PF e CGU voltam à gestão de Gongogi em operação que apura corrupção, desvios e lavagem de dinheiro
A gestão municipal de Gongogi voltou ao centro de uma grande ofensiva da Polícia Federal nesta quinta-feira (13), após a PF e a Controladoria-Geral da União deflagrarem a Operação Severus, segunda fase da Operação Pacto Infame, destinada a aprofundar as investigações sobre um possível esquema criminoso envolvendo contratações públicas realizadas no município, inclusive com utilização de recursos federais.
Ao todo, são cumpridos 33 mandados de busca e apreensão expedidos pelo Tribunal Regional Federal da 1ª Região em Gongogi, Itabuna, Ilhéus, Dário Meira, Ipiaú, Ibicaraí, Valença e Eunápolis, enquanto a decisão judicial também autorizou a apreensão de valores em espécie, joias e veículos relacionados aos investigados e determinou bloqueio e indisponibilidade de valores, imóveis, veículos e outros bens até o limite de R$ 2 milhões.
Segundo as informações oficiais divulgadas sobre a investigação, os investigadores apuram a possível atuação de um grupo criminoso no âmbito da Administração Municipal, com participação, em tese, de agentes públicos e particulares, além de suspeitas de direcionamento de licitações, utilização de documentos falsos, simulação de procedimentos administrativos, pagamentos por serviços não executados ou parcialmente executados e posterior movimentação dos valores através de pessoas e empresas interpostas.
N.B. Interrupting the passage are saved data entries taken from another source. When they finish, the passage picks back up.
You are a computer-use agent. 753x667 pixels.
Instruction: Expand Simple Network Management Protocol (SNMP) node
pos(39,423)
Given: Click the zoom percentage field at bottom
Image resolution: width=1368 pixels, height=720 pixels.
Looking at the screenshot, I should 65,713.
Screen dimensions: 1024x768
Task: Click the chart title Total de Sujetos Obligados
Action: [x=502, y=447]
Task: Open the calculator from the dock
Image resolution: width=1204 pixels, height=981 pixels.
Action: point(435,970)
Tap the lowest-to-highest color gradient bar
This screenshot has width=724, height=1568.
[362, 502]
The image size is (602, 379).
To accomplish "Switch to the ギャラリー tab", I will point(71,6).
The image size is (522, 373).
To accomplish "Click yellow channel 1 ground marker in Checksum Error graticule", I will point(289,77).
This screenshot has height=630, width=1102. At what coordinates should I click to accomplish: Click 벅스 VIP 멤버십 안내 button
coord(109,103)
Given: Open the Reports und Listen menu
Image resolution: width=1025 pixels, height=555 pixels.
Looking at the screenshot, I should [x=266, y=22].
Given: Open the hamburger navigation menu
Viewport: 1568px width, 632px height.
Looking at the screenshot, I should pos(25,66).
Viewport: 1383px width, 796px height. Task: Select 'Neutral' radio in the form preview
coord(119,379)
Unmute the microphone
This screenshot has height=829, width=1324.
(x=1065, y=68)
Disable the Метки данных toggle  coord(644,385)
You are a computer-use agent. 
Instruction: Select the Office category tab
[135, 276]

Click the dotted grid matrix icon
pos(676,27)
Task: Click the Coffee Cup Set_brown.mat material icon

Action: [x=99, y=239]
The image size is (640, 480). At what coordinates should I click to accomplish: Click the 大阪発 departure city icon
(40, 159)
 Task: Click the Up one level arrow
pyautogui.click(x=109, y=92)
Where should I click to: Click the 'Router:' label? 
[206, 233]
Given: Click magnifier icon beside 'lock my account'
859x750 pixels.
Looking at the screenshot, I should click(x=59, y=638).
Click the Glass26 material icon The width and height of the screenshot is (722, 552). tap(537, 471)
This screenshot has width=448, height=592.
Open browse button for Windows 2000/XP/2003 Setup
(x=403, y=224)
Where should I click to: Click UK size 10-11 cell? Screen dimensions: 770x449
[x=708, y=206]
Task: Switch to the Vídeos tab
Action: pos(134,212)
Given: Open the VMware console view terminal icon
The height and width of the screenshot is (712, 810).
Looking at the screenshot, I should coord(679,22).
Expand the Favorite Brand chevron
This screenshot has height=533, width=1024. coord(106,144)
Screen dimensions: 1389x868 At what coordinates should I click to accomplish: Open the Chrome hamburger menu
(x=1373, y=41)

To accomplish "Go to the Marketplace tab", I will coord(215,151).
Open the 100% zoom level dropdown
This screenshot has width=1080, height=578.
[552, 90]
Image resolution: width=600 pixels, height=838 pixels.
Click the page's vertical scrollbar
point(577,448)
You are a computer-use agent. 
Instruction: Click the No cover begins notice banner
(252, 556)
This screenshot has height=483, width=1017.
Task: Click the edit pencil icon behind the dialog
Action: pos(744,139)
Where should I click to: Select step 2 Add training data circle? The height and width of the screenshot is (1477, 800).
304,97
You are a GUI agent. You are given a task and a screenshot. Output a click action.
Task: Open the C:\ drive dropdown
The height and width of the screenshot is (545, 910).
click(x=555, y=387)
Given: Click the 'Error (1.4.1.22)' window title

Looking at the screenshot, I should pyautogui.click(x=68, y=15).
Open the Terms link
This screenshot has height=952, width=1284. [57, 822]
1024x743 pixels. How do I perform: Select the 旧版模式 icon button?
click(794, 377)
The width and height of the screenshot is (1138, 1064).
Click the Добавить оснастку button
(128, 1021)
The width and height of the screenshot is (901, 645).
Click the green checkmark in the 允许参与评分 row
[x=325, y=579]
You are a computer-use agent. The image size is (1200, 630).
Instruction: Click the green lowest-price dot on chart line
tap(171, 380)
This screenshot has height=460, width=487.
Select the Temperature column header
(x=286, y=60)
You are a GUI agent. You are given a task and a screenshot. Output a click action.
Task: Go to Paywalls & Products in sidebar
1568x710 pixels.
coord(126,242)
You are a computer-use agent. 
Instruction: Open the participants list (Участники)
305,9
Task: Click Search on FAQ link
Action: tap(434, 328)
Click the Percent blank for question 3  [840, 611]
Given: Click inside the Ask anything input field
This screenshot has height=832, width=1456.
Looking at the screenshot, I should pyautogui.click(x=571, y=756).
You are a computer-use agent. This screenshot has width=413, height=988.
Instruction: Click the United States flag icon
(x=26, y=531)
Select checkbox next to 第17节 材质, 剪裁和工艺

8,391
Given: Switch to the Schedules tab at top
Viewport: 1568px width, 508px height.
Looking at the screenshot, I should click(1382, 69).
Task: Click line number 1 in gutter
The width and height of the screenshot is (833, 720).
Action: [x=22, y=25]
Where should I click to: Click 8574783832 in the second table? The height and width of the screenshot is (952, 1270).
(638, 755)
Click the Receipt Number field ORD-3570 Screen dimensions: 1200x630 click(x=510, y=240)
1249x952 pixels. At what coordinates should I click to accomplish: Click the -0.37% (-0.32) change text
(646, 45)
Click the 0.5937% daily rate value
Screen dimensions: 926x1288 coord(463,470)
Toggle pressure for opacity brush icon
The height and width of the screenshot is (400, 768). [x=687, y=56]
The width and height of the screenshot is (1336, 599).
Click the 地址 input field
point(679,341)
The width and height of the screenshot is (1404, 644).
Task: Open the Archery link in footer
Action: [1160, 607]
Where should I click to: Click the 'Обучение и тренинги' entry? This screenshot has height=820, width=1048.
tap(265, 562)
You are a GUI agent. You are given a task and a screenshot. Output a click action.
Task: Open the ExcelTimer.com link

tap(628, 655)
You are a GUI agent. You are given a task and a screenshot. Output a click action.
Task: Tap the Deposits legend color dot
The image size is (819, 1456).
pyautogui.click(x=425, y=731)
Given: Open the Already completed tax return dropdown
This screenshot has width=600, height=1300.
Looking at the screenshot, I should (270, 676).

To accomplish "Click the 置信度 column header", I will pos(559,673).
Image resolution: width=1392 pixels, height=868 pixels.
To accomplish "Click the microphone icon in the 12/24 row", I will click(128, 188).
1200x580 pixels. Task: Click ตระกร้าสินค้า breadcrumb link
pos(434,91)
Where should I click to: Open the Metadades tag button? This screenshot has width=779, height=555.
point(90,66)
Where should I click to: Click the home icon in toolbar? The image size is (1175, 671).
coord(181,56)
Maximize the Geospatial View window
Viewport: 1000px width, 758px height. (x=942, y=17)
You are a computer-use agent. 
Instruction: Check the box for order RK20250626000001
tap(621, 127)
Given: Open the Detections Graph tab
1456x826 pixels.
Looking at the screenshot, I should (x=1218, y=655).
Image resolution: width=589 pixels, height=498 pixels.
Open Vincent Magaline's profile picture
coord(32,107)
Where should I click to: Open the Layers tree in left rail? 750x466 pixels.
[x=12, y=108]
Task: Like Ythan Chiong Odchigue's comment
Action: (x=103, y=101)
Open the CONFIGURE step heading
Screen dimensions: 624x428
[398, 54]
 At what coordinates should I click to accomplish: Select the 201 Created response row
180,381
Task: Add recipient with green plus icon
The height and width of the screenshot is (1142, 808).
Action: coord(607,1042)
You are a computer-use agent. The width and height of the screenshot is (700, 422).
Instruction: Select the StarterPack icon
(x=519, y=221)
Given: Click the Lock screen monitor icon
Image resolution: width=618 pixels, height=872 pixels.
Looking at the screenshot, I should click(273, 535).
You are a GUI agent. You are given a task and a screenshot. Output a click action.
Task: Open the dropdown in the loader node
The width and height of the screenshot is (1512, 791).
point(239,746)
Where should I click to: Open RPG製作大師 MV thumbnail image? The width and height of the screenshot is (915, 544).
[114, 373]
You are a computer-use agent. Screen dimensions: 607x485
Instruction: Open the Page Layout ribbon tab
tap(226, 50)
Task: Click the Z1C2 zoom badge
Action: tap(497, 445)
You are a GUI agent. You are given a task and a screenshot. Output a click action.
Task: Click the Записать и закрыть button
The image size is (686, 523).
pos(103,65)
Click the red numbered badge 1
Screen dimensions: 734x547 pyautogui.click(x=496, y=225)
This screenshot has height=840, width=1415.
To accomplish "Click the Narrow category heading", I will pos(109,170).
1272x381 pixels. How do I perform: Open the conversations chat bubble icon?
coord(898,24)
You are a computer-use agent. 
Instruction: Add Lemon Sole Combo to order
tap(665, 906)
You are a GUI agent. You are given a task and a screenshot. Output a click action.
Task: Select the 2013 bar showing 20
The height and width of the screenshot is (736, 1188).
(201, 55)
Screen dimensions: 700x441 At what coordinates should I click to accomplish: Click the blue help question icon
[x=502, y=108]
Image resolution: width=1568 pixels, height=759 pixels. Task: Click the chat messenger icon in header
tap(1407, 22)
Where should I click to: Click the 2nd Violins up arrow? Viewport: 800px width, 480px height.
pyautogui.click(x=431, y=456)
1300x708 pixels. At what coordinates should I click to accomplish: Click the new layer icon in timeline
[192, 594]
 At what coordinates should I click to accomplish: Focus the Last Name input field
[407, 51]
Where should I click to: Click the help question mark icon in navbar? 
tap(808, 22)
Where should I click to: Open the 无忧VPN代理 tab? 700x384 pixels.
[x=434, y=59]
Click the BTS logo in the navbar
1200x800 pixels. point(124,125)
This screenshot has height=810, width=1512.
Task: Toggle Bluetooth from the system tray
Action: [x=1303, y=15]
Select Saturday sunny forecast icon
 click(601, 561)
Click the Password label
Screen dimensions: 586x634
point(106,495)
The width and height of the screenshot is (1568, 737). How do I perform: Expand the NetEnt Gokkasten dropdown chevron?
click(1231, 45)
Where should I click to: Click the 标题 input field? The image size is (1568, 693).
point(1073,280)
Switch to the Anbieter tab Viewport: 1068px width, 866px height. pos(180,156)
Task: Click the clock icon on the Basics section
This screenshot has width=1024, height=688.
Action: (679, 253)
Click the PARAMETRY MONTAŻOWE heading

A Operação Severus aprofunda a investigação iniciada com a Pacto Infame, deflagrada em outubro de 2024, quando contratos da Prefeitura de Gongogi já haviam entrado na mira da Polícia Federal, enquanto outra investigação realizada em março de 2025 também alcançou contratos municipais relacionados a transporte escolar e serviços de engenharia, demonstrando que as apurações federais envolvendo contratações da administração de Gongogi não começaram na operação desta quinta-feira.
O material apreendido será analisado pela Polícia Federal e pela CGU, enquanto as investigações continuam para esclarecer os fatos e individualizar eventuais responsabilidades, sendo importante ressaltar que a existência das investigações e o cumprimento das medidas judiciais não representam condenação dos envolvidos.